Oil Hits ₱6,382 ($105): Bitcoin Crashed 14%-27% Each Time Before
West Texas Intermediate crude climbed above ₱6,382 ($105) this week, hitting levels last seen nearly four years ago. The threshold matters because Bitcoin crashed each of the three times oil reached that price over the past 12 years, with losses ranging from 14% to 27%.
Key Takeaway
Three data points over 12 years don't prove causation — but Bitcoin crashed every time oil hit $105.
West Texas Intermediate crude climbed above ₱6,382 ($105) on Monday, hitting levels last seen nearly four years ago. The threshold matters because Bitcoin crashed each of the three times oil reached that price over the past 12 years.
On March 1, 2022, when WTI surged past ₱6,382 ($105) following Russia's escalation in Ukraine, Bitcoin dropped 14% within seven days — falling from ₱2,696,846 ($44,370) to $38,100. Recovery took less than a month. When oil spiked above $105 again on May 4, 2022, after the European Commission proposed a phased embargo on Russian oil imports, Bitcoin crashed 27% over the next week. That correction dragged into a 19-month bear market before Bitcoin reclaimed $39,700.
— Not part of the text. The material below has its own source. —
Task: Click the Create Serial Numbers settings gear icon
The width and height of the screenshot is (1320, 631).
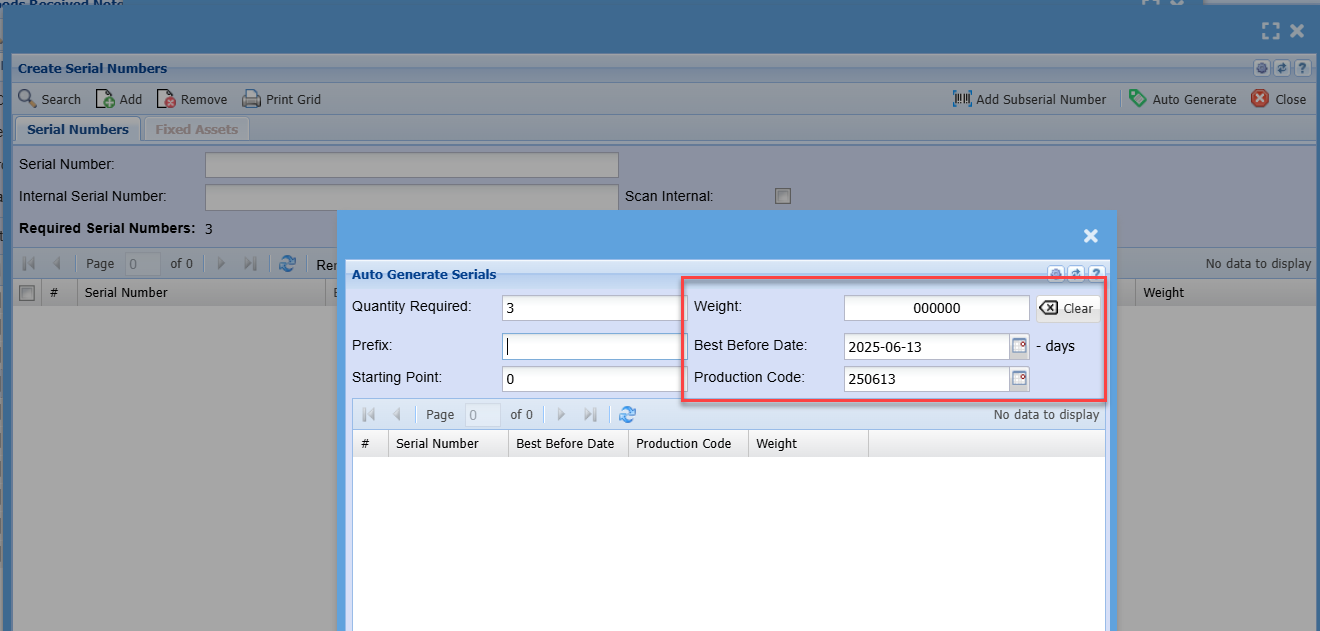Action: 1262,69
The first instance came on June 12, 2014, when the Islamic State captured Mosul and Tikrit, pushing WTI above $105. Bitcoin traded at $600 at the time. Less than 10 weeks later, it dropped 21% to $468. It took over two years for Bitcoin to reclaim the $600 level.
Cointelegraph cautioned that pinning a Bitcoin crash on an arbitrary oil price threshold seems far-fetched. The publication noted that three events in 12 years do not prove correlation, pointing instead to other factors like the Mt. Gox exchange liquidation in February 2014 and the Terra-Luna ecosystem collapse in May 2022 as likely causes of those prolonged bear markets.
Binance Research's ten-year analysis shows Bitcoin maintains no correlation with crude oil prices, with correlation values hovering near zero. Bitcoin's price movement tracks tech stocks more closely, with a 0.9 correlation to the IGV index. Any oil impact on Bitcoin operates through indirect pathways: rapid price spikes divert speculator liquidity away from crypto markets, while higher oil costs reduce consumer savings available for investment — but these represent weak and temporary correlation rather than direct causation. US President Donald Trump stated his preference would be for the US to control the oil industry in Iran indefinitely, a comment that may fuel further volatility in crude markets as of March 31, 2026.
This article was written based on reporting from Cointelegraph.